PhotoID:6355, Although Associate Professor Brijesh Verma doesn't have his own cyber twin he is playing a major role in the global distribution of the artificial cloning technology.
Although Associate Professor Brijesh Verma doesn't have his own cyber twin he is playing a major role in the global distribution of the artificial cloning technology.
A CQUniversity researcher has allowed a Queensland-based cyber clone website to extend their reach across the globe.

Associate Professor Brijesh Verma has developed an intelligent language classifier for the hugely successful MyCyberTwin system which will address communication problems due to language differences.

Put simply, Verma's software will translate conversations by the cyber twins and their cyber friends so that questions can be asked and answers given in the operator's own language.

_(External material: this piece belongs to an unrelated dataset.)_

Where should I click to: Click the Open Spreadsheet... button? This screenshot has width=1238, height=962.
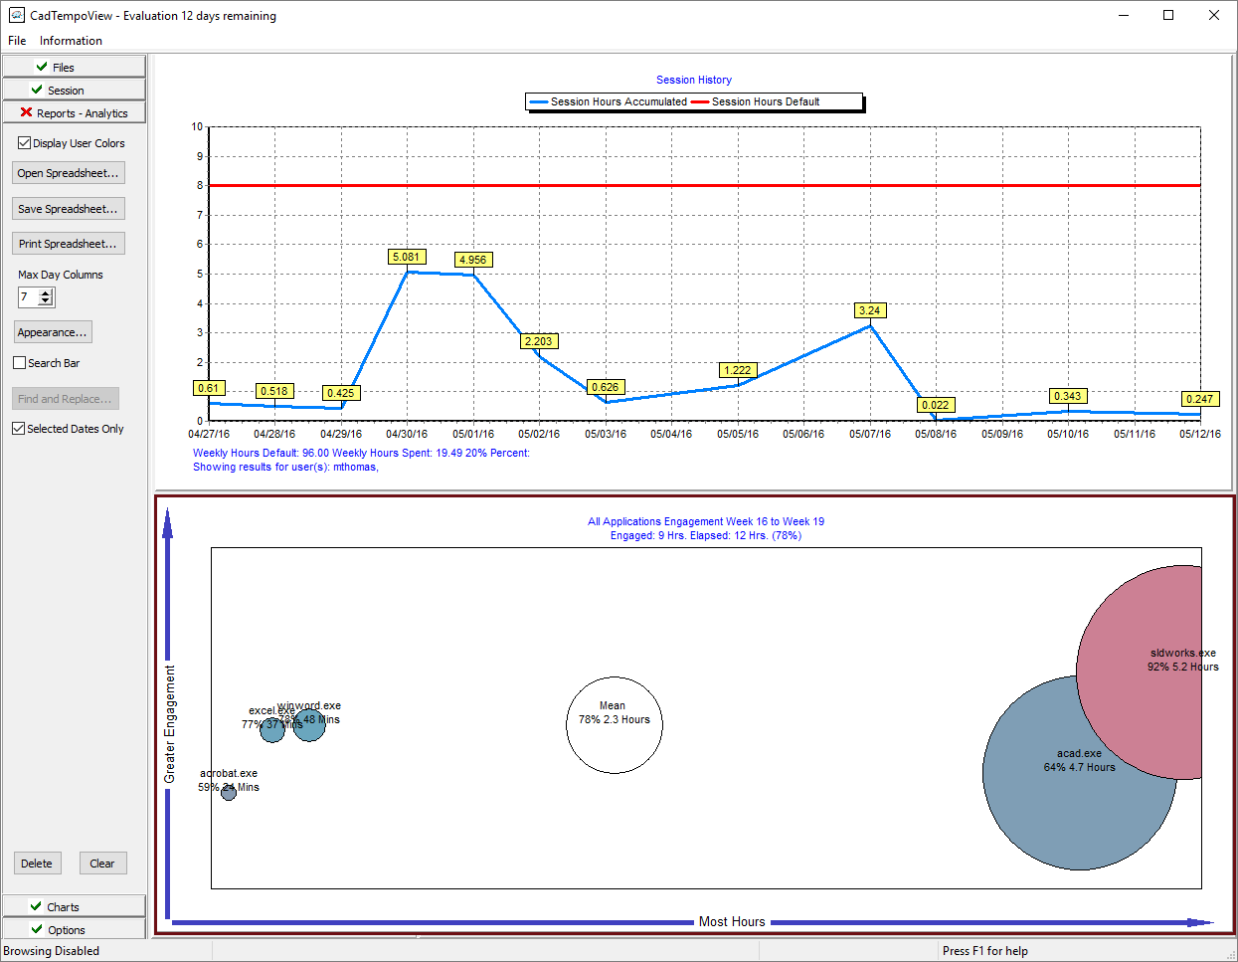tap(69, 173)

MyCyberTwin (http://www.mycybertwin.com/) allows just about anyone to create an online clone of themselves to communicate with others via social networks like MySpace and dating sites and even has found its niche in corporate sites.

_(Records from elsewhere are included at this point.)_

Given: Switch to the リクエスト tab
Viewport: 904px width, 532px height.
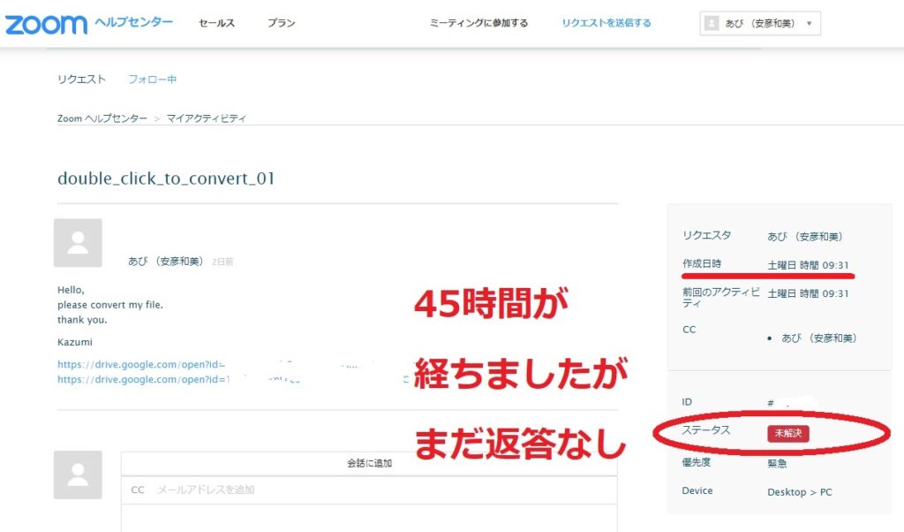Looking at the screenshot, I should (x=80, y=79).
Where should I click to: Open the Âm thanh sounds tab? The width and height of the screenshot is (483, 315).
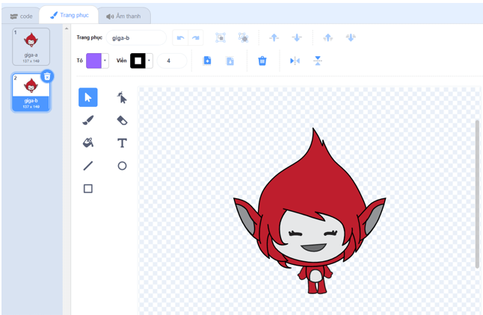pos(123,16)
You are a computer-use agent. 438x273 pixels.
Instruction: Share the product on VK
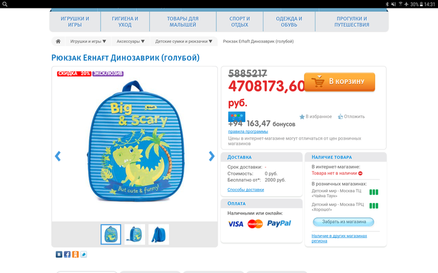click(59, 254)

President George Bush and Paris Hilton have clones, while NASA recently used MyCyberTwin to create a virtual personality to keep the public up to date with its latest mission to Mars.

The MyCyberTwin technology allows people to choose a personality base and then provide as much detail to the system as they want to. A clone is then created and can communicate just as the real you would.

Assoc. Prof. Verma's software addition has been implemented in Java programming language which allows it to easily incorporate into the MyCyberTwin system.

"The software accepts a sentence as an input written in English, Chinese, French, German, Japanese, Korean, Polish and Spanish and it outputs the confidence values," Assoc. Prof. Verma explained.

"The new language can be easily added to the classifier. The classifier also outputs segments of input sentence and language confidence values for multilingual sentences such as "My name is 브리제쉬 버마 in Korean language".

The classifier has been tested by MyCyberTwin and it produces accuracy over 98% which satisfies company's requirement.

MyCyberTwin's Co-founder and Chief Innovation Officer Dr John Zakos says "we are impressed with the accuracy produced by the language classifier developed at CQUniversity.

"The language classifier has proven to be a very useful component that we could easily integrate into our existing platform. This classifier extends our system's language handling capabilities and supports our plan to offer MyCyberTwin products in foreign markets."

In addition to MyCyberTwin's application, the developed language classifier has many other real world applications such as translation of online multilingual documents and conversion of multilingual handwritten documents into text files.